◆ Work to complete
Locate the line that contains "The image size is (923, 658)." in the entries below, then repeat it and every following line through the line that contains "Task: Open the share icon in toolbar", exactly, and no others.

(Saved entries)
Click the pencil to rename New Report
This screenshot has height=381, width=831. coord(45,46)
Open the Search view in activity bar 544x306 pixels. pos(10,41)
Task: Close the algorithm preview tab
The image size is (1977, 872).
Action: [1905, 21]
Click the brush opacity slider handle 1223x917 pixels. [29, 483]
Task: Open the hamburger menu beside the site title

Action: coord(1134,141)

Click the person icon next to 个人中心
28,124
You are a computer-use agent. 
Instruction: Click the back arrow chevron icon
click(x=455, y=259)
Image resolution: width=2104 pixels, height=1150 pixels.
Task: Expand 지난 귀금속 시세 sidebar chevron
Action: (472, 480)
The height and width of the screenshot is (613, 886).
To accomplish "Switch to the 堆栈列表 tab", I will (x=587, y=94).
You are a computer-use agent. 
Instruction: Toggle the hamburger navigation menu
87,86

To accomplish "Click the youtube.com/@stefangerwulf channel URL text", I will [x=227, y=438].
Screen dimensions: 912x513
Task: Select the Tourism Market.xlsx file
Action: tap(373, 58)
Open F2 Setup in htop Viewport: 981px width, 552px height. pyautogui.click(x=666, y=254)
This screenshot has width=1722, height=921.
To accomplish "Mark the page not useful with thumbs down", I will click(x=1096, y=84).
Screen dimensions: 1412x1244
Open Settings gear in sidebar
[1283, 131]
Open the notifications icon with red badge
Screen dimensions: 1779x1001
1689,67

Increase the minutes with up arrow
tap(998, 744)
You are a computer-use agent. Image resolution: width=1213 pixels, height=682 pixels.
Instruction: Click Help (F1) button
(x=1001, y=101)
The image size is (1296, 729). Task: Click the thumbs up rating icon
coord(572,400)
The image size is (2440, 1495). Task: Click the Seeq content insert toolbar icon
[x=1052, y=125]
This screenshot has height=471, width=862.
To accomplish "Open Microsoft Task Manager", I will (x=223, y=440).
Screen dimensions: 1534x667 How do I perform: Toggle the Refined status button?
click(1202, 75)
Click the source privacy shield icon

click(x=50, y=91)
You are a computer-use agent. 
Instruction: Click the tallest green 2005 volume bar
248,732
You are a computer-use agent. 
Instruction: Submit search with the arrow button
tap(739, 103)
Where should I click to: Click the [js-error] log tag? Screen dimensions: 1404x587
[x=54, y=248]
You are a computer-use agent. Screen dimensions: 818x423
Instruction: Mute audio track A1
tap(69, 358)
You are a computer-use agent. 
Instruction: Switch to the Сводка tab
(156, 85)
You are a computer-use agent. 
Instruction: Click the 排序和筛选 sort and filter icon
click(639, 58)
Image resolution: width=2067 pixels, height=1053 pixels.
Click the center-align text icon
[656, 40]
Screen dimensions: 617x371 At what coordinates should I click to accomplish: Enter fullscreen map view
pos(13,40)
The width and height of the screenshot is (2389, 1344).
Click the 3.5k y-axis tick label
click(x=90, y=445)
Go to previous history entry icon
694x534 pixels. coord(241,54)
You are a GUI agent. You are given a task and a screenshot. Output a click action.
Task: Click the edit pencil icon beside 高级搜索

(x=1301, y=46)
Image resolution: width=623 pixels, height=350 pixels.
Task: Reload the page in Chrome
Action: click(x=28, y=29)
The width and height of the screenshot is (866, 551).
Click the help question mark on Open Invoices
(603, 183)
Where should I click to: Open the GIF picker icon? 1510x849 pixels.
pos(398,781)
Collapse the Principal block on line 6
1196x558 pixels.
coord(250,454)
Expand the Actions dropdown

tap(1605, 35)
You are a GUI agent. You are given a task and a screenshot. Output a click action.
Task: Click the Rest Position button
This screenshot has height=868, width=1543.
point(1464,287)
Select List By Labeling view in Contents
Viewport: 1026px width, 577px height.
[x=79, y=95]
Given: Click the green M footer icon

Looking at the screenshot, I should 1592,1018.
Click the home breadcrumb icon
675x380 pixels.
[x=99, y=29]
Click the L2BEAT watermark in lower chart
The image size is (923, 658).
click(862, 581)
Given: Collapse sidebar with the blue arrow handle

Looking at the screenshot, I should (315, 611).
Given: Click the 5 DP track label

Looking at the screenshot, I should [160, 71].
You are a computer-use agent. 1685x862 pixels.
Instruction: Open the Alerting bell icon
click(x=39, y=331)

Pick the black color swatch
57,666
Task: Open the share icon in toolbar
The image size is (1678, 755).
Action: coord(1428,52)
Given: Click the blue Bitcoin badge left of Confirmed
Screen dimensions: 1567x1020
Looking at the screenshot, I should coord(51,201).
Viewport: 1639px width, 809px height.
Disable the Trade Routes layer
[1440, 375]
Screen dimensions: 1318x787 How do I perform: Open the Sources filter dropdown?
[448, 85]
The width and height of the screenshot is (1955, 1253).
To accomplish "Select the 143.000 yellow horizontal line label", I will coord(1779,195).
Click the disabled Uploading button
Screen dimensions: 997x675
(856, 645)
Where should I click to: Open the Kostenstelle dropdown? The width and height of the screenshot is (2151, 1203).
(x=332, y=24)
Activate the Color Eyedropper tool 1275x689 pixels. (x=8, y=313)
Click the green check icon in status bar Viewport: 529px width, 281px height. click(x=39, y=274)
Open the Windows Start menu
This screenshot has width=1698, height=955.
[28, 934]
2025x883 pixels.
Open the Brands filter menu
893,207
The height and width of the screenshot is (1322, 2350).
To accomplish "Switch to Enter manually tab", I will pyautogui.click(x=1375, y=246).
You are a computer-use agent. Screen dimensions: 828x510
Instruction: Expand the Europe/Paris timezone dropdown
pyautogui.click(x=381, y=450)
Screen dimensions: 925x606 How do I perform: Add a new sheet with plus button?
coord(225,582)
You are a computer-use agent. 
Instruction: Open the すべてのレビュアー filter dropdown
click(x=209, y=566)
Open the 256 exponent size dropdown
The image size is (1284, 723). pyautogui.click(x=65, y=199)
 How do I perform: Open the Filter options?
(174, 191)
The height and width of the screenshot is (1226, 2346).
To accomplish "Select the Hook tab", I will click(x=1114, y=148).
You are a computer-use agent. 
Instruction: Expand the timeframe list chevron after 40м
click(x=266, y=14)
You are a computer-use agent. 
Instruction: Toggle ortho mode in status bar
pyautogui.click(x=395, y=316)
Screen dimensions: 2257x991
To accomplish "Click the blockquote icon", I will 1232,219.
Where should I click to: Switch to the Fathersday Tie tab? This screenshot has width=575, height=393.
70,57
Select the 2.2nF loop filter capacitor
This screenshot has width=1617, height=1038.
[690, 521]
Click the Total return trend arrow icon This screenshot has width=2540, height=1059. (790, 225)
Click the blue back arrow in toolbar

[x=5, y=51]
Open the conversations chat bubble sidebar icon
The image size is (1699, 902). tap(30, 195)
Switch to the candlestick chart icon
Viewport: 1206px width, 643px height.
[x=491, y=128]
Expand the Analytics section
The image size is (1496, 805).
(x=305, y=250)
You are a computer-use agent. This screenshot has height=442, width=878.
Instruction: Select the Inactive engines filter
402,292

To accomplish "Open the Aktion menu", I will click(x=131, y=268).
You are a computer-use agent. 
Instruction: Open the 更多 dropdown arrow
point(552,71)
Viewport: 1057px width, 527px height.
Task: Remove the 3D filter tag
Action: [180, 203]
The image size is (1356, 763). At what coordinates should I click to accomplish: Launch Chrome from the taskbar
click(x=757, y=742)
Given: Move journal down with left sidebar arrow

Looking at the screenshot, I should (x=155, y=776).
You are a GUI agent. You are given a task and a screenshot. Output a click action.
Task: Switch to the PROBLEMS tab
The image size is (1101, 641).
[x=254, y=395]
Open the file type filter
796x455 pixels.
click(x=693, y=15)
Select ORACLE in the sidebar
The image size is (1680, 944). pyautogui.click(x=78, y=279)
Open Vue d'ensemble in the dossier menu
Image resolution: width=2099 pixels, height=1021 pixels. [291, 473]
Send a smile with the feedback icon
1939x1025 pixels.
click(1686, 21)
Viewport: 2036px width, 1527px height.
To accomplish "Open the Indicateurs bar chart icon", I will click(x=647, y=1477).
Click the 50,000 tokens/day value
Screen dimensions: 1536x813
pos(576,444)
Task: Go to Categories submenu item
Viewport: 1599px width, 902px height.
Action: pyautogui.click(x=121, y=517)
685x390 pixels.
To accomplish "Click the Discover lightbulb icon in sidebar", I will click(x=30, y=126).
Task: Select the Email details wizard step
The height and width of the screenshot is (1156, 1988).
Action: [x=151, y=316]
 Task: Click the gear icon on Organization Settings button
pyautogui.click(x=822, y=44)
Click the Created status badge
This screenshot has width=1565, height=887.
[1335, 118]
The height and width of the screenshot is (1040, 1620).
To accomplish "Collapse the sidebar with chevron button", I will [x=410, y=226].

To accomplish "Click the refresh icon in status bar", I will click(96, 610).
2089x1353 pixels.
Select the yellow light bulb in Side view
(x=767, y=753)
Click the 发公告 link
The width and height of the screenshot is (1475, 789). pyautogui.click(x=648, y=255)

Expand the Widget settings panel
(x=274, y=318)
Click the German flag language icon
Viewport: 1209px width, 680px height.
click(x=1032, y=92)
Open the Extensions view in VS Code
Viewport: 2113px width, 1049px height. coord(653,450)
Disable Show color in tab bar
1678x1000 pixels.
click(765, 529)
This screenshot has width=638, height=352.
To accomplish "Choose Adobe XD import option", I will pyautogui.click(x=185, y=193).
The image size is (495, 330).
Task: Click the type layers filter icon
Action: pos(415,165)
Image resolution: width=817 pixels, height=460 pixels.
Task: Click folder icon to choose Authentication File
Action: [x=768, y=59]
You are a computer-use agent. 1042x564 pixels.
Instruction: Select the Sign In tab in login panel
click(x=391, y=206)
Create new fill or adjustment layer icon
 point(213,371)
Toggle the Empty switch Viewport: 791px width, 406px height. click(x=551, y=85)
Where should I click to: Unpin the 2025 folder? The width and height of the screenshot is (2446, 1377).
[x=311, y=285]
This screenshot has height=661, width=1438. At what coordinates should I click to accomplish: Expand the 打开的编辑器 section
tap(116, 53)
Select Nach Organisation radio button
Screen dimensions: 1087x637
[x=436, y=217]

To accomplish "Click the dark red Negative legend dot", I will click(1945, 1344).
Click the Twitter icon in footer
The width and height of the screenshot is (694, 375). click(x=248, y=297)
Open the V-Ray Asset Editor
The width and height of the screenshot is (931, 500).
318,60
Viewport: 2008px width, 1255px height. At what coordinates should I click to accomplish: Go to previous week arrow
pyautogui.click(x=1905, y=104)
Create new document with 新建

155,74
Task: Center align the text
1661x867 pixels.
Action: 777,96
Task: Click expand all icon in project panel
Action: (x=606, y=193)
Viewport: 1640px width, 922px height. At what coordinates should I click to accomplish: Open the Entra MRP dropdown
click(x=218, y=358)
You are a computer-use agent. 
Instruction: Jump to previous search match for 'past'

◆ Task output
The image size is (923, 658).
click(862, 581)
Given: Collapse sidebar with the blue arrow handle

Looking at the screenshot, I should (315, 611).
Given: Click the 5 DP track label

Looking at the screenshot, I should [160, 71].
You are a computer-use agent. 1685x862 pixels.
Instruction: Open the Alerting bell icon
click(x=39, y=331)

Pick the black color swatch
57,666
Task: Open the share icon in toolbar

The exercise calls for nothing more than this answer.